Start of Block

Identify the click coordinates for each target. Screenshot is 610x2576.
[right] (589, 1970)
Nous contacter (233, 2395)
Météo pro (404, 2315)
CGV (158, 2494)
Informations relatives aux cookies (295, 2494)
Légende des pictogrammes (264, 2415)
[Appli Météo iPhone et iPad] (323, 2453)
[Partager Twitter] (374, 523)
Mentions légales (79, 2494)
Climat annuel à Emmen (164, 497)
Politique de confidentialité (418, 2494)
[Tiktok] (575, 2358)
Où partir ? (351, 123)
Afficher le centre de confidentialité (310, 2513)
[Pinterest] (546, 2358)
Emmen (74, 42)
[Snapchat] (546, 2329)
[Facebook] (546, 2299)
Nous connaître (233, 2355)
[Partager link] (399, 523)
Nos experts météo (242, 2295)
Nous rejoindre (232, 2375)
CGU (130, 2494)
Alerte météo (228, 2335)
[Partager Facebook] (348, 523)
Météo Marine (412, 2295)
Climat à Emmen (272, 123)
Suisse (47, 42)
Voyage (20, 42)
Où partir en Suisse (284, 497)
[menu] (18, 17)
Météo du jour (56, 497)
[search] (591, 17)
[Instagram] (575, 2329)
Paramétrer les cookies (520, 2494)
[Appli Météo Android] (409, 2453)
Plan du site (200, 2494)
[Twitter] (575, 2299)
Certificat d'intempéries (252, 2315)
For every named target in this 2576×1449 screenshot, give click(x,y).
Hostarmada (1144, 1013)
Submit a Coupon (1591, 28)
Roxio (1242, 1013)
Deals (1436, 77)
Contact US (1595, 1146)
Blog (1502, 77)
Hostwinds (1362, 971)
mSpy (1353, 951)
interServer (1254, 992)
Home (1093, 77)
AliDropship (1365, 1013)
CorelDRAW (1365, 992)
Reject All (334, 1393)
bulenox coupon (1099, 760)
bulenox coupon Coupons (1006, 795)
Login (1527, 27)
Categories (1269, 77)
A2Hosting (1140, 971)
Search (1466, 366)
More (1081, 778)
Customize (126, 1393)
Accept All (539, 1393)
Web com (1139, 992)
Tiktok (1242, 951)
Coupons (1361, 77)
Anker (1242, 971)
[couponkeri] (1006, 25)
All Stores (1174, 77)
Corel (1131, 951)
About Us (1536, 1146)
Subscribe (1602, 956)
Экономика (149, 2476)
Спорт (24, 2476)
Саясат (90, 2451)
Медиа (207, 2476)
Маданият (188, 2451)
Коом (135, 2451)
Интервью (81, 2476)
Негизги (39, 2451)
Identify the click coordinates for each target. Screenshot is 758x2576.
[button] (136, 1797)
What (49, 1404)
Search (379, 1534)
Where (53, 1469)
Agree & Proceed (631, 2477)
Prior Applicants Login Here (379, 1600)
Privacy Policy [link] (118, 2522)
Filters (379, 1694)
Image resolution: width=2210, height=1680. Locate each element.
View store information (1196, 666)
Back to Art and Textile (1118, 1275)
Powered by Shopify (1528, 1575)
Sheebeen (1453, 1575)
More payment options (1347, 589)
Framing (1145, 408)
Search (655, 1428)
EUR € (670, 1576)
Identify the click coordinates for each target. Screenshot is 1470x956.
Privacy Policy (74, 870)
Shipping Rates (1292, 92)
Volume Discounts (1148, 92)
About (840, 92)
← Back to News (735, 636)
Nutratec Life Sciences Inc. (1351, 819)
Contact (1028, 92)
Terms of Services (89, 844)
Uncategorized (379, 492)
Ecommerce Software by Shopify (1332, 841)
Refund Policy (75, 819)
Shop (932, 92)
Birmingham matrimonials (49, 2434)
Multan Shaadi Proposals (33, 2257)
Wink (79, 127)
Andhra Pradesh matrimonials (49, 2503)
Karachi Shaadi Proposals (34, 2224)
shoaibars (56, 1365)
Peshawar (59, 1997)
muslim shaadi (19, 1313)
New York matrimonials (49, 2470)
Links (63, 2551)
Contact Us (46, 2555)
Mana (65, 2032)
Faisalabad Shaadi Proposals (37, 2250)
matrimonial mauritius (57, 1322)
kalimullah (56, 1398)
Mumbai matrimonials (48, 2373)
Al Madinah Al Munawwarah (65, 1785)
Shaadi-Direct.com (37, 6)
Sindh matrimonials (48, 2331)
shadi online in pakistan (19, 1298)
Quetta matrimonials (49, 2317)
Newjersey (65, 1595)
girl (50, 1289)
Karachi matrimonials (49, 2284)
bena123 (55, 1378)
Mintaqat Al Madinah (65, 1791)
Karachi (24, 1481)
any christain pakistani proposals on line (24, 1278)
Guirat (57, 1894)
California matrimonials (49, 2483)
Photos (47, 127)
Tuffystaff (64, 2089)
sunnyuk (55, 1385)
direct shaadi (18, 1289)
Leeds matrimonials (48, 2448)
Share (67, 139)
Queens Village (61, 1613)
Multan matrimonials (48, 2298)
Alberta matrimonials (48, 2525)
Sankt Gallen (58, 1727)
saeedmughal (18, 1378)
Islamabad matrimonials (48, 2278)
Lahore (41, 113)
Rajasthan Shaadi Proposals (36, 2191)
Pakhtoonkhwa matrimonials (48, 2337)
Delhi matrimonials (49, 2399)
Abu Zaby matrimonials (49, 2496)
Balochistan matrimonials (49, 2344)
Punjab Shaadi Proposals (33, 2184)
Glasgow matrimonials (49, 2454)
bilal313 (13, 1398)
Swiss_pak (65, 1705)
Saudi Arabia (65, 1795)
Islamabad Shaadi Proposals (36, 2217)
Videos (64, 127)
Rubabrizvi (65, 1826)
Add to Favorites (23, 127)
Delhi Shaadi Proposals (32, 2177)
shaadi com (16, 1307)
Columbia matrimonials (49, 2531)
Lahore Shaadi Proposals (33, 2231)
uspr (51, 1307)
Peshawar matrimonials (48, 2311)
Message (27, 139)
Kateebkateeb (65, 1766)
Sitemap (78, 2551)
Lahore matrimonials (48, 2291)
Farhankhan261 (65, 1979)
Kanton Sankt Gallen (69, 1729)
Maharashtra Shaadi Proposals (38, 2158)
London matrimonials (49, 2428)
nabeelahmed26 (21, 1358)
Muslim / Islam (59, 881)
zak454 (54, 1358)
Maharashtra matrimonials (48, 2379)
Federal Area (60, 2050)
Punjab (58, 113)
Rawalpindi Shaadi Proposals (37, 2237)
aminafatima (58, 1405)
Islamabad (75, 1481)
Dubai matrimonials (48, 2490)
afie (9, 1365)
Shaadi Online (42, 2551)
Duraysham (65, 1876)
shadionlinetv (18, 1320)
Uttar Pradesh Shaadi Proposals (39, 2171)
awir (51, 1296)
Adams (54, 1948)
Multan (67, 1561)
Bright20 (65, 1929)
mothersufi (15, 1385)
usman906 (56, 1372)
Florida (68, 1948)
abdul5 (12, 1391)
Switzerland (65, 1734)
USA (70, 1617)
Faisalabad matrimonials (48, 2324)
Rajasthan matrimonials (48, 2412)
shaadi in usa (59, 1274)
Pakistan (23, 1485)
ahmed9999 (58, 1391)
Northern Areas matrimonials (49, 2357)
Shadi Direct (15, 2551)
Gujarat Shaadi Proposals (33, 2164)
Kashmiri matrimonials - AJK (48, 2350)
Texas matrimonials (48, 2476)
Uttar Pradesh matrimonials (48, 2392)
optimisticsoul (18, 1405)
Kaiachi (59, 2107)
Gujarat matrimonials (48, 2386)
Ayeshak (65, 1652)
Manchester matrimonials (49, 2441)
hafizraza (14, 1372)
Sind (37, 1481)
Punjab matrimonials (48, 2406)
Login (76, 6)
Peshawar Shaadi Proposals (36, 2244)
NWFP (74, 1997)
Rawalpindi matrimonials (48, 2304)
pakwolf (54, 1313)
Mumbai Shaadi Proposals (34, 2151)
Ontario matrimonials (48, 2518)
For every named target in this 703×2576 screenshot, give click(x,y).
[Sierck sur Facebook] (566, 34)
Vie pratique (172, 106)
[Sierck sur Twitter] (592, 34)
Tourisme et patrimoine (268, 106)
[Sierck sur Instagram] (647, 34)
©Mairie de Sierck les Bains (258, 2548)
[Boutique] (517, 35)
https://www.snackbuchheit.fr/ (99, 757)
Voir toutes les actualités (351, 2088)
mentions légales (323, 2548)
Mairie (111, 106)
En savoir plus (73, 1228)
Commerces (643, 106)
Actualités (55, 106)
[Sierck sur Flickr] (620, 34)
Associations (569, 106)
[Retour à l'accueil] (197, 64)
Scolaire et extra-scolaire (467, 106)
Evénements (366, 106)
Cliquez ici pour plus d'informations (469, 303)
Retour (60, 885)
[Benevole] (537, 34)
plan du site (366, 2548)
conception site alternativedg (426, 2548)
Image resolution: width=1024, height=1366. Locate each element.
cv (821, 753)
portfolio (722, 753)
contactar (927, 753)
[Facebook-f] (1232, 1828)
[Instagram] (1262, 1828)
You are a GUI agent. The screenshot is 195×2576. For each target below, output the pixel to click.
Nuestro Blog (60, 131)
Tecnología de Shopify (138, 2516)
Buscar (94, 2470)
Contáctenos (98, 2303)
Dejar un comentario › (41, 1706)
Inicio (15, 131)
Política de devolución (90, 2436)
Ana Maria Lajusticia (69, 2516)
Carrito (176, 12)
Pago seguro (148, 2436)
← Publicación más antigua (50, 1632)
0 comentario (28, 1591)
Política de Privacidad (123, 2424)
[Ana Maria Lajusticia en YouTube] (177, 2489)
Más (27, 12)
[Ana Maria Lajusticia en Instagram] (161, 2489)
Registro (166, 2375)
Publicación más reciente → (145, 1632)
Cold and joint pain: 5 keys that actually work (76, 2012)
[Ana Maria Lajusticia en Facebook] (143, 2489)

End of Block

BRIEF >> Work through the entries, filtering for the string "Locate", and copy each line that holds it.

WRITTEN RESPONSE >>
Image resolution: width=2210, height=1680. Locate each element.
Image resolution: width=1024, height=1366. Locate each element.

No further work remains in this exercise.